### ACTIVITY
Set down all of the data again, character for character.

[Collected data entries]
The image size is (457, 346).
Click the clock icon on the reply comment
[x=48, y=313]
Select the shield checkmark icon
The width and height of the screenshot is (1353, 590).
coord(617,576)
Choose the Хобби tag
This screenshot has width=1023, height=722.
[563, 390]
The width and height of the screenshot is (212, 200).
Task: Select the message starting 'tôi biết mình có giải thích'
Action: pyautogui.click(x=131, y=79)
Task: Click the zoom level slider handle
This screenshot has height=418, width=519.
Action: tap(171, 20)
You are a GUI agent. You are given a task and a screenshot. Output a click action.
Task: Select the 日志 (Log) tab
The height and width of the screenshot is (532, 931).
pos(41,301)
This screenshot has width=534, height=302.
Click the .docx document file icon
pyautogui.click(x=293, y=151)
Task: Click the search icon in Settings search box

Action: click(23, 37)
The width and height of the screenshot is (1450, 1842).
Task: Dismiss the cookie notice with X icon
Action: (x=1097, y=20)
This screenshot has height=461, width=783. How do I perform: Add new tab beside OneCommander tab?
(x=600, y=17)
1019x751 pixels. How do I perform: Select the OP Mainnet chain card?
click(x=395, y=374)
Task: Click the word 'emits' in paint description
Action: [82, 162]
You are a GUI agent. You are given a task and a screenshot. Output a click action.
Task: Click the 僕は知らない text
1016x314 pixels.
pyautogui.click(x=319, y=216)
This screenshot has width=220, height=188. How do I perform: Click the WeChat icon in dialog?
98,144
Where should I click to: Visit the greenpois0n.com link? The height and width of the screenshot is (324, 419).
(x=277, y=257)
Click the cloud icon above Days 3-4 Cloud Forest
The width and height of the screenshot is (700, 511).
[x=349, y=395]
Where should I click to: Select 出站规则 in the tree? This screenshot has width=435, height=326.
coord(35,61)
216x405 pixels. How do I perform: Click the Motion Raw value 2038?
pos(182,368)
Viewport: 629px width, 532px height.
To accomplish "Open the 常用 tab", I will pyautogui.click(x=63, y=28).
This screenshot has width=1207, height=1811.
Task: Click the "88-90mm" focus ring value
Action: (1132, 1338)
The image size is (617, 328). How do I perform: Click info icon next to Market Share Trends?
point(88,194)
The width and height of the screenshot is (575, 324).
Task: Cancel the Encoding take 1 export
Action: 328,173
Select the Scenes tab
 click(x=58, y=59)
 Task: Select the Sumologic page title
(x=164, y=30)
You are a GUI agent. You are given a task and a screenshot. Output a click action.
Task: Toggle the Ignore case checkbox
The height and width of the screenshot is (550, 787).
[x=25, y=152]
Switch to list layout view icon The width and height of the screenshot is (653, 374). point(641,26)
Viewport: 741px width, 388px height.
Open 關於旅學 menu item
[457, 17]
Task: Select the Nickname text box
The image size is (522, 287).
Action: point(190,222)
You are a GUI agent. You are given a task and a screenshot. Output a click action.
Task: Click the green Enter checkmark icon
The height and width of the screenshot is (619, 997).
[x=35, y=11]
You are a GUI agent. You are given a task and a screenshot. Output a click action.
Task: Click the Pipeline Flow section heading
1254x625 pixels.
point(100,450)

### OUTPUT
The image size is (457, 346).
Click the clock icon on the reply comment
[x=48, y=313]
Select the shield checkmark icon
The width and height of the screenshot is (1353, 590).
coord(617,576)
Choose the Хобби tag
This screenshot has width=1023, height=722.
[563, 390]
The width and height of the screenshot is (212, 200).
Task: Select the message starting 'tôi biết mình có giải thích'
Action: pyautogui.click(x=131, y=79)
Task: Click the zoom level slider handle
This screenshot has height=418, width=519.
Action: tap(171, 20)
You are a GUI agent. You are given a task and a screenshot. Output a click action.
Task: Select the 日志 (Log) tab
The height and width of the screenshot is (532, 931).
pos(41,301)
This screenshot has width=534, height=302.
Click the .docx document file icon
pyautogui.click(x=293, y=151)
Task: Click the search icon in Settings search box

Action: click(23, 37)
The width and height of the screenshot is (1450, 1842).
Task: Dismiss the cookie notice with X icon
Action: (x=1097, y=20)
This screenshot has height=461, width=783. How do I perform: Add new tab beside OneCommander tab?
(x=600, y=17)
1019x751 pixels. How do I perform: Select the OP Mainnet chain card?
click(x=395, y=374)
Task: Click the word 'emits' in paint description
Action: [82, 162]
You are a GUI agent. You are given a task and a screenshot. Output a click action.
Task: Click the 僕は知らない text
1016x314 pixels.
pyautogui.click(x=319, y=216)
This screenshot has width=220, height=188. How do I perform: Click the WeChat icon in dialog?
98,144
Where should I click to: Visit the greenpois0n.com link? The height and width of the screenshot is (324, 419).
(x=277, y=257)
Click the cloud icon above Days 3-4 Cloud Forest
The width and height of the screenshot is (700, 511).
[x=349, y=395]
Where should I click to: Select 出站规则 in the tree? This screenshot has width=435, height=326.
coord(35,61)
216x405 pixels. How do I perform: Click the Motion Raw value 2038?
pos(182,368)
Viewport: 629px width, 532px height.
To accomplish "Open the 常用 tab", I will pyautogui.click(x=63, y=28).
This screenshot has width=1207, height=1811.
Task: Click the "88-90mm" focus ring value
Action: (1132, 1338)
The image size is (617, 328). How do I perform: Click info icon next to Market Share Trends?
point(88,194)
The width and height of the screenshot is (575, 324).
Task: Cancel the Encoding take 1 export
Action: 328,173
Select the Scenes tab
 click(x=58, y=59)
 Task: Select the Sumologic page title
(x=164, y=30)
You are a GUI agent. You are given a task and a screenshot. Output a click action.
Task: Toggle the Ignore case checkbox
The height and width of the screenshot is (550, 787).
[x=25, y=152]
Switch to list layout view icon The width and height of the screenshot is (653, 374). point(641,26)
Viewport: 741px width, 388px height.
Open 關於旅學 menu item
[457, 17]
Task: Select the Nickname text box
The image size is (522, 287).
Action: point(190,222)
You are a GUI agent. You are given a task and a screenshot. Output a click action.
Task: Click the green Enter checkmark icon
The height and width of the screenshot is (619, 997).
[x=35, y=11]
You are a GUI agent. You are given a task and a screenshot. Output a click action.
Task: Click the Pipeline Flow section heading
1254x625 pixels.
point(100,450)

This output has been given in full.